• By Janine Pineo •
“I want death to find me planting my cabbages.”
There are so many ways one can interpret what Michel de Montaigne wrote a few centuries back. He was a French essayist who lived from 1533 to 1592 and, according to “The Quotable Gardener,” was a man of reason.
If one is an optimist, then one could always say that the dear monsieur thought there could be no happier task than planting his cabbages and that he could die in blissful peace knowing his cabbages were in for the season.
If one is a pessimist, then one could think that cabbages were the bane of the monsieur’s existence. And you can figure it out from there.
Mark Twain, on the other hand, slapped the cabbage right upside the head with his words: “A cauliflower is a cabbage with a college education.”
And then there was an entry in “The Enlarged Devil’s Dictionary” from 1906, written by Ambrose Bierce, who was described by “The Quotable Gardener” as a “sardonic” American writer who composed short stories and journalism articles. Then he went off to Mexico and disappeared.
Anyway, he wrote – and I quote – “Cabbage: A familiar garden vegetable about as large and wise as a man’s head.”

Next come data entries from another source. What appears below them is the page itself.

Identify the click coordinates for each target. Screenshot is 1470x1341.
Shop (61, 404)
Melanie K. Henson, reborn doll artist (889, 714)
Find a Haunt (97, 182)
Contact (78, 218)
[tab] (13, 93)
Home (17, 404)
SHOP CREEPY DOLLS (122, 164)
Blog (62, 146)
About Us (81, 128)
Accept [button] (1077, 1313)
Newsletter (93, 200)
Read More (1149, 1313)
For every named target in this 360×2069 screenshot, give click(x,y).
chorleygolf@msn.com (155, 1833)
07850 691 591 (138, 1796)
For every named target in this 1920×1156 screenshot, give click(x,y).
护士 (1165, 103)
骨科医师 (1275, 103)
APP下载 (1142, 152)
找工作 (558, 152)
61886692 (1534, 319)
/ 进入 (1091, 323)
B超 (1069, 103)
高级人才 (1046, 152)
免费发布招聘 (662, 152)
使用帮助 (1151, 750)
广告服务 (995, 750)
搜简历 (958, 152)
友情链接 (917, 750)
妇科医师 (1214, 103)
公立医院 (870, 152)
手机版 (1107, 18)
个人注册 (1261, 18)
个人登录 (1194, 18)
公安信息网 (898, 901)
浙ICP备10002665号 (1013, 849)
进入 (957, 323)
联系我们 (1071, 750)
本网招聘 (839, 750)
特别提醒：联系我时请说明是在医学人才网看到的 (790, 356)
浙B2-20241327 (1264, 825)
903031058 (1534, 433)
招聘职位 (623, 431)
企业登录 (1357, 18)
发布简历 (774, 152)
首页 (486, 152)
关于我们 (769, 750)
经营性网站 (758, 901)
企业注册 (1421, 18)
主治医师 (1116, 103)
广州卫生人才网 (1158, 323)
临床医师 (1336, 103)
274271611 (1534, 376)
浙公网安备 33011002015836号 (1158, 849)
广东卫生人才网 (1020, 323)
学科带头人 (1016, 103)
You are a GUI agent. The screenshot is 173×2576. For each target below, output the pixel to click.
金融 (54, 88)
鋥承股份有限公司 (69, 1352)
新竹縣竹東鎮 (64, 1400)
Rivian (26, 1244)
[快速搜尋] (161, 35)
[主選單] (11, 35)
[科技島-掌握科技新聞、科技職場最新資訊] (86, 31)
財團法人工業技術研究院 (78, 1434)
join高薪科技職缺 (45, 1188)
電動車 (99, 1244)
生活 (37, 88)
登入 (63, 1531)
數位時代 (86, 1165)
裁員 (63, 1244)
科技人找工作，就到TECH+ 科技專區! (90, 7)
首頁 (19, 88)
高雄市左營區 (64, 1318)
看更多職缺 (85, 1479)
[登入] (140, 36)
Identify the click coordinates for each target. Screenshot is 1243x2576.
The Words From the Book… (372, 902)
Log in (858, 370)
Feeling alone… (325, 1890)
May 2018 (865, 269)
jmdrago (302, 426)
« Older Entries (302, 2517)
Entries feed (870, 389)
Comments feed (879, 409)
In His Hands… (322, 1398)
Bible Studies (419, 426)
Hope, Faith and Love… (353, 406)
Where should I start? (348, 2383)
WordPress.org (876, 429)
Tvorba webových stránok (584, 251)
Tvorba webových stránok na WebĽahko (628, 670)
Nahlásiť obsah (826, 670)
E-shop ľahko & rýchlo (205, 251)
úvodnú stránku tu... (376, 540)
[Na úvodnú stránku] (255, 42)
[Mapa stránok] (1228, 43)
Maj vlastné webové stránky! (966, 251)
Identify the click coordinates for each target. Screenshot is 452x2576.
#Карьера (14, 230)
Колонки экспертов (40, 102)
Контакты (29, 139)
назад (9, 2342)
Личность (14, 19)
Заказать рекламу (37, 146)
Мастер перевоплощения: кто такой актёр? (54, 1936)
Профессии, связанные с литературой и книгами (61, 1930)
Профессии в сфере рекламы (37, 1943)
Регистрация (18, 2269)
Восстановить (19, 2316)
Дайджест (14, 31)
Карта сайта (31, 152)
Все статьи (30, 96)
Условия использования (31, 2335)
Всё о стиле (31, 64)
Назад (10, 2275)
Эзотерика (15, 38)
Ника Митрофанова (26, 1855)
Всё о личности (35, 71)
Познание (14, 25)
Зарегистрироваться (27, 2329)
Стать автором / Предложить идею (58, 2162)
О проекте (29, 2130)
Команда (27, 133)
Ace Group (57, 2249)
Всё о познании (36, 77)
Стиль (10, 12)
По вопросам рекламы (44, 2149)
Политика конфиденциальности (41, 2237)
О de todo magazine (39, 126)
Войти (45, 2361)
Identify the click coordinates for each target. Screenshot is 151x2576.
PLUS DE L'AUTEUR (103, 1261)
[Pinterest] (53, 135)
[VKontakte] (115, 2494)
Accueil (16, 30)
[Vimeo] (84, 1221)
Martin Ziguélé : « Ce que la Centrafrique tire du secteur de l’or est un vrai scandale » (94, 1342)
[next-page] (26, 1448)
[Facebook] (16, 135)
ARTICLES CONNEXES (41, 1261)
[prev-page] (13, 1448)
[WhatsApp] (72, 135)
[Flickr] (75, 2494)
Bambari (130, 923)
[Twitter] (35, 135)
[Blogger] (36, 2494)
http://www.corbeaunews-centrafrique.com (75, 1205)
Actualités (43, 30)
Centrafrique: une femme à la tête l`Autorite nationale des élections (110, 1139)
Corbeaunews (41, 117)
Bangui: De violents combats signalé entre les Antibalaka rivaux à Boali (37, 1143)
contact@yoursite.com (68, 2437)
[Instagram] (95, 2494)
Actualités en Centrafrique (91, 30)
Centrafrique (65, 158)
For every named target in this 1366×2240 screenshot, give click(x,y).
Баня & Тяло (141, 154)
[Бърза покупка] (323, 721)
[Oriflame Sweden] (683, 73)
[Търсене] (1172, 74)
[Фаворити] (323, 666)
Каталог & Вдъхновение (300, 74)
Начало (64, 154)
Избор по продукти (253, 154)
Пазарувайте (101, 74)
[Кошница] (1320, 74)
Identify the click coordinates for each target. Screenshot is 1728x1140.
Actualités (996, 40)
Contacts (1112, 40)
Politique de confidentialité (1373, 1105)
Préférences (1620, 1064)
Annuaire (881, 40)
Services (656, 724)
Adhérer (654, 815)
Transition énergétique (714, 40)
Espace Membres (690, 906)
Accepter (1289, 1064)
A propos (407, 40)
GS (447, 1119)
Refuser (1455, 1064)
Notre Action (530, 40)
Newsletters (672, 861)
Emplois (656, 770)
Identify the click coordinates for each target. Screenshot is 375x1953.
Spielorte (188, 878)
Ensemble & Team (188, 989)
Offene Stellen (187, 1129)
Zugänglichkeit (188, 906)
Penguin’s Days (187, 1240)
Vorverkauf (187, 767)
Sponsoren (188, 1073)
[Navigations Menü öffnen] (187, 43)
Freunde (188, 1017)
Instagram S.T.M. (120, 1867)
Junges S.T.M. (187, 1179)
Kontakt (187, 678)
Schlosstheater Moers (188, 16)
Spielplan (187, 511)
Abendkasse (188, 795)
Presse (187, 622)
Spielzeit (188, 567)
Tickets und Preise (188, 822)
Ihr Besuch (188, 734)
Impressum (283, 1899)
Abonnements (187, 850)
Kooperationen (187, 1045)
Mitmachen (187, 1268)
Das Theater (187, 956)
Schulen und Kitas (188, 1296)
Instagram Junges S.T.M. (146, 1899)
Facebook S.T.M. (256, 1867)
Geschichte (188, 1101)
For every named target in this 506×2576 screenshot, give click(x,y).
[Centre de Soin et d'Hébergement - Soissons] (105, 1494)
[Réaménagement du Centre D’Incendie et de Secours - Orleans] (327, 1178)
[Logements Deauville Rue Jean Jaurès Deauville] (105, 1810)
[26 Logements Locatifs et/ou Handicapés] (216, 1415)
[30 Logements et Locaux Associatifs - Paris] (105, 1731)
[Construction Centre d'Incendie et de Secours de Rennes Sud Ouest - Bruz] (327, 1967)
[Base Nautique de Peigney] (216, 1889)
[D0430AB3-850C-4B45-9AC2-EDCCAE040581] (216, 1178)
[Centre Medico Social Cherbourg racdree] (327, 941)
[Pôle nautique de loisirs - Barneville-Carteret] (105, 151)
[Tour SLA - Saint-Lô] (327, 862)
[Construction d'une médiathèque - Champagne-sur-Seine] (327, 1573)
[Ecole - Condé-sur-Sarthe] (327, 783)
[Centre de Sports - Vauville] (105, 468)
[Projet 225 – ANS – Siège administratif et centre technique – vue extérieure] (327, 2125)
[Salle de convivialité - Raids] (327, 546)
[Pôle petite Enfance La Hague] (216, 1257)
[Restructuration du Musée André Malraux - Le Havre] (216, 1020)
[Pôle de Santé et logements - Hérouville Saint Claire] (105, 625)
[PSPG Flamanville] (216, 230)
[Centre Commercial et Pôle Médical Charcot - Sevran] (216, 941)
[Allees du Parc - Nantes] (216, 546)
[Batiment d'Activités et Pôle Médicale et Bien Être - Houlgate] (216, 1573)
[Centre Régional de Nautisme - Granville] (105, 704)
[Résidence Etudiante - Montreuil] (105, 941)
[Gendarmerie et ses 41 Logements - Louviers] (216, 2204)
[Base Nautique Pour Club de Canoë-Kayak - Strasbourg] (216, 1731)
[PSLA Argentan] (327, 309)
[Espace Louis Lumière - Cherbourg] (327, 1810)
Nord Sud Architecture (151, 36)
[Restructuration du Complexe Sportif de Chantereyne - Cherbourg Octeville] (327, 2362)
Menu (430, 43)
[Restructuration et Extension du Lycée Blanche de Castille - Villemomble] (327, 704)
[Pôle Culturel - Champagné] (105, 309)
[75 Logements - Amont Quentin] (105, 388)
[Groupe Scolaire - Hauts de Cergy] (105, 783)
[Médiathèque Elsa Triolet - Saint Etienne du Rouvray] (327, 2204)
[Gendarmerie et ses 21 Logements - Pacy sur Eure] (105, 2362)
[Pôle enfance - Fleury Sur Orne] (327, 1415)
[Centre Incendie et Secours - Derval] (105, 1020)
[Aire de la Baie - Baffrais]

The poor, misunderstood cabbage.
I’ve always liked the cool vegetable. Perhaps it was because my folks and grandfolks always told me that I was found in the cabbage patch.
And I’ve turned out OK.
Quit that snickering.
I picked my first two cabbages last weekend, marveling over their perfection as I sliced them up for frying (butter, salt and pepper and you’ve got a meal). The leaves were so densely formed that it seemed as if each head were solid instead of layer upon layer of crisp leaves.
As I chopped, I realized first that I still didn’t have a topic for this weekend’s column and then that I didn’t know much about cabbage, other than it is good in a boiled dinner New England-style and it is a must for St. Patrick’s Day. I also like to make a lively Polish stew whenever I can (see the recipe here), which isn’t easy when my sister complains about the “eau de stew” that permeates the house when I am cooking it.
I say it is good for the sinuses.
Perhaps cabbage doesn’t get the respect it deserves because there aren’t a thousand variations on the theme in the seed catalogs or even more than a couple of varieties grown in local greenhouses. In fact, I usually grow just one variety – late – although I grew a second variety this year: Early.
Such practicality. Although I can hardly imagine a cabbage named with such flowery imagery as a rose would be: “Introducing the new Hot Princess cabbage.”
Instead you’ll find no-nonsense names such as the heirlooms Brunswick, Early Jersey Wakefield and Marner Allfroh.
Cabbage, or Brassica oleracea v. capitata, began its journey to domestication thousands of years ago. While cabbage probably originated in the Mediterranean, it likely was the Celts who made the hard-heading cabbage what it is today. According to “Our Vegetable Travelers” (http://plantans
Jacques Cartier introduced the cabbage to the Americas in 1541-1542. He was somewhere in Canada when he sowed the seeds, but it isn’t until 1669 that the first written record on cabbages shows up for these United States.
It seems to have been all downhill from there. Cabbage has been relegated to coleslaw and St. Patrick’s Day, for it isn’t a seductive vegetable like the mysterious eggplant or the exotic tomato. Even the potato has been getting good press with its multitudinous array of colors and textures.
So I shall do what I like and revel in my lowly cabbages, admiring the sheer practicality of their dense heads and the bloom on their frosty leaves. I shall enjoy my fried and boiled cabbage and I shall endeavor to make a Polish stew while I can.
And, as a woman of reason, I say: If I must die, then I would rather it be in my cabbage patch after the harvest and a good meal.
Since I came from the cabbage patch, it makes sense.